(Saved entries)

⟨

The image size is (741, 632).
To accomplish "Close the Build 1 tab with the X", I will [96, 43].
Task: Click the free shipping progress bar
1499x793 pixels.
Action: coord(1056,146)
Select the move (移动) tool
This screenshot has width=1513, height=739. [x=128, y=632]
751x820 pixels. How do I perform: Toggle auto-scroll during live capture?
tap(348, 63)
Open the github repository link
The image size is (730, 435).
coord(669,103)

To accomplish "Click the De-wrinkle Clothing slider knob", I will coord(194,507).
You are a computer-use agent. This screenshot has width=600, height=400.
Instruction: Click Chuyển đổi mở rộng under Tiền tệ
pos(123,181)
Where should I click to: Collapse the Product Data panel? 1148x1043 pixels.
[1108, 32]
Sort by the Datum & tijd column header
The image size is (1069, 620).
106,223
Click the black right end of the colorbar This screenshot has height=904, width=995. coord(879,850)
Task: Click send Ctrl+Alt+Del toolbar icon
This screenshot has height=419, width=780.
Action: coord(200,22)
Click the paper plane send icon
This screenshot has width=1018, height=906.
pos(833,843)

⟩

▶ YOUR OBJECTIVE: Every record must appear in the answer exactly as it does above.

▶ EXERCISE RESULT:
The image size is (741, 632).
To accomplish "Close the Build 1 tab with the X", I will [96, 43].
Task: Click the free shipping progress bar
1499x793 pixels.
Action: coord(1056,146)
Select the move (移动) tool
This screenshot has width=1513, height=739. [x=128, y=632]
751x820 pixels. How do I perform: Toggle auto-scroll during live capture?
tap(348, 63)
Open the github repository link
The image size is (730, 435).
coord(669,103)

To accomplish "Click the De-wrinkle Clothing slider knob", I will coord(194,507).
You are a computer-use agent. This screenshot has width=600, height=400.
Instruction: Click Chuyển đổi mở rộng under Tiền tệ
pos(123,181)
Where should I click to: Collapse the Product Data panel? 1148x1043 pixels.
[1108, 32]
Sort by the Datum & tijd column header
The image size is (1069, 620).
106,223
Click the black right end of the colorbar This screenshot has height=904, width=995. coord(879,850)
Task: Click send Ctrl+Alt+Del toolbar icon
This screenshot has height=419, width=780.
Action: coord(200,22)
Click the paper plane send icon
This screenshot has width=1018, height=906.
pos(833,843)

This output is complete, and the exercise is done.